# what kind of airbrush/compressor



## knokbumpa14 (Apr 7, 2002)

what would be best, its gonna be used on a bike.


----------



## SWITCHCRAFT (Jan 13, 2002)

people will argue with me on this one.....but i got a badger anthem 155..........

it only costed $100 and it does really fine lines too........just got to get real close to the work.......

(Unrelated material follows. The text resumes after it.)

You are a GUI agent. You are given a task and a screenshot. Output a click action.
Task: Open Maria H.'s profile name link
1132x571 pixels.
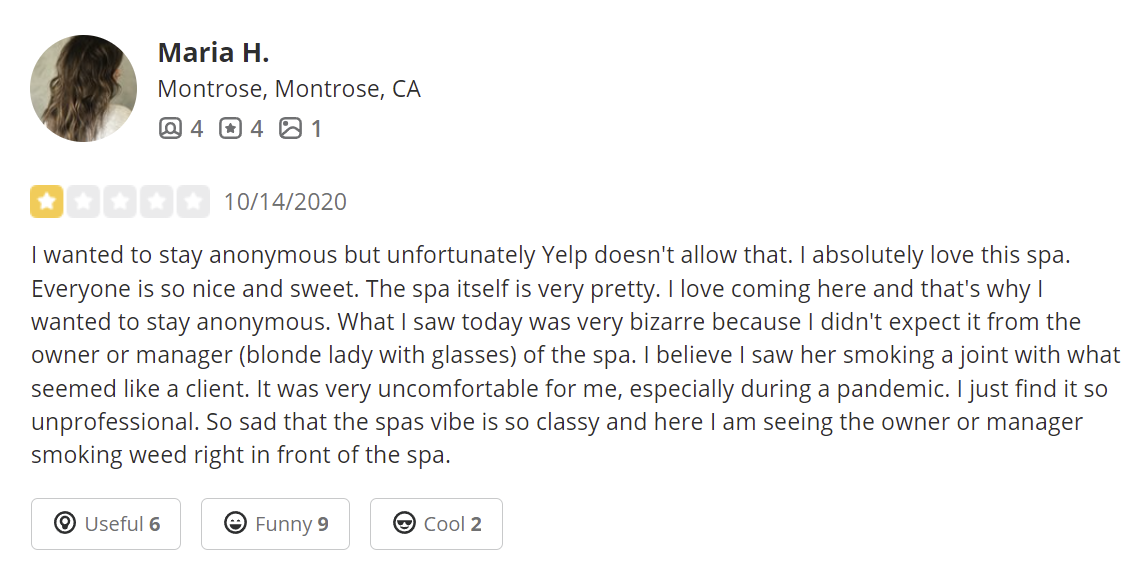pyautogui.click(x=213, y=52)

to spray an airbrush you only need a maximum of 30 psi....and 15 at the least.......


----------



## lowriderlife (Sep 19, 2002)

I ONLY USE PASCHE DUAL ACTION VL--I HAVE THREE DUAL ACTIONS----I ALSO HAVE 1 SINGLE ACTION PASCHE AS WELL AS AN AIR ERASER BY PASCHE---------I HIGHLY RECOMMEND ALL PASCHE PRODUCTS........PEACE 



Last edited by lowriderlife at Sep 15 2003, 02:31 PM


----------



## 64_impalas (Jun 13, 2003)

whats a air eraser ?


----------



## lowriderlife (Sep 19, 2002)

> _Originally posted by 64_impalas_@Sep 16 2003, 05:54 PM
> *whats a air eraser ?*


 it's like a mini sand blaster used to etch glass----- :biggrin: it's just as big as an airbrush w/ a little gravity cup to put the mica powder in----of course it uses a special powder to blast glass-----peace


----------



## Royal50 (Sep 11, 2003)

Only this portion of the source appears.